County ended 2012 with record balance
LISBON – Columbiana County’s general operating fund ended 2012 with a record $2.2 million balance, thanks in large part to the lease of county property for oil and shale gas development and a 10 percent increase in sales tax collections.
“It was a very good year. Let’s hope it continues into this year,” said county Auditor Nancy Milliken.
Spending in 2012 totaled a record $23.8 million, a whopping 23 percent increase from the $18.4 million spent by general fund offices the year before.
Milliken said the figures are somewhat misleading because most of the $3.2 million received for leasing county property for drilling was also counted as expenditures, because county commissioners set aside $1.5 million of that to help resolve the East Liverpool/Buckeye Water District lawsuit and spent another $500,000 on capital improvement projects. Commissioners also transferred another $1 million into a separate account outside the general fund for special projects, which also counted as an expenditure.
Another major contributing factor for the record-setting year was a 10 percent increase in county sales tax revenue. The two sales taxes generated a record $14.5 million last year – an increase of $1.4 million from 2011. This was also attributed to property owners spending some of the money they received for leasing their land to drilling companies.

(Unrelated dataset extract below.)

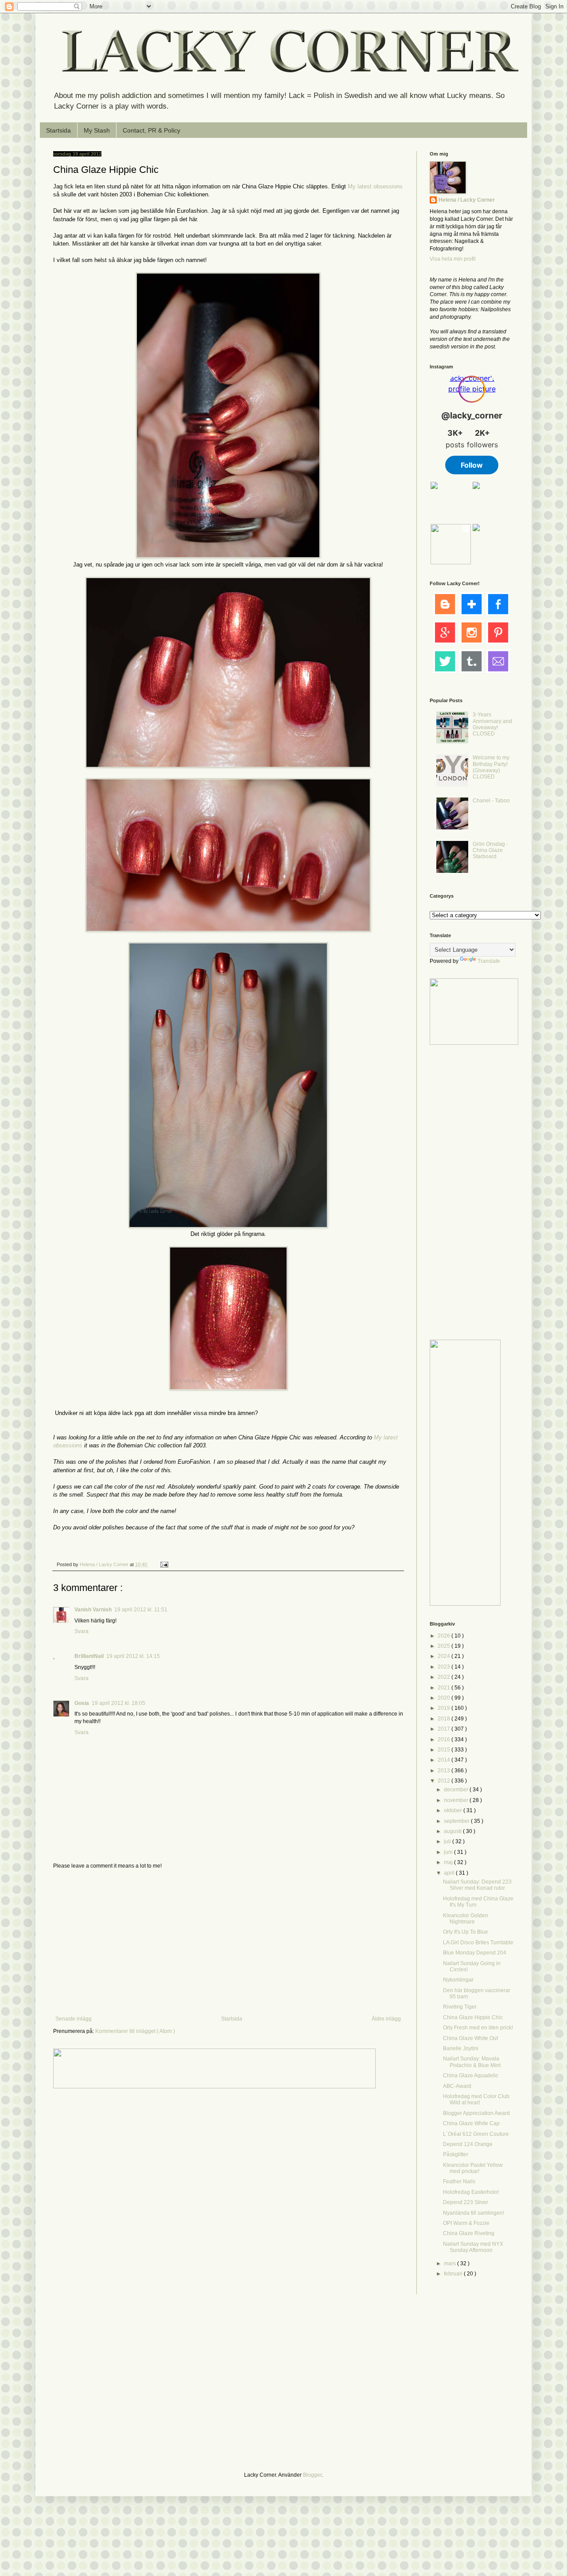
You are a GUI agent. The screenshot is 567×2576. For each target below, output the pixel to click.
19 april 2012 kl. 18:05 (118, 1703)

“Even if you take the lease money off, it’s still the most revenue this county has every seen,” Milliken said.
The other major source of revenue for the county is state Local Government Funding, which totaled $1.46 million last year, a decrease of $540,000.
Milliken said the $2.2 million balance is also misleading because $439,000 was taken off the top to pay unpaid bills carried over from 2012, and another $80,000 is automatically used to make the annual payment on the jail construction bonds. Approximately $300,000 from the balance was set aside to cover the first payroll in January.
This will leave a remaining $1.45 million, and Milliken said commissioners are likely to leave that money out of the 2013 county general fund budget and use it to supplement spending on an as-needed basis.
Milliken said officeholders for the most part held the line on spending in 2012 after commissioners cut their budget appropriations by an average of 5 percent. She said officeholders will still be asked to keep a tight rein on spending this year.
“We still have to hold the line on spending because a lot of that revenue was first-time revenue” that cannot necessarily be counted in the future, she said. “If we’re all frugal with our money, that’s how we end up with a nice carry-over.”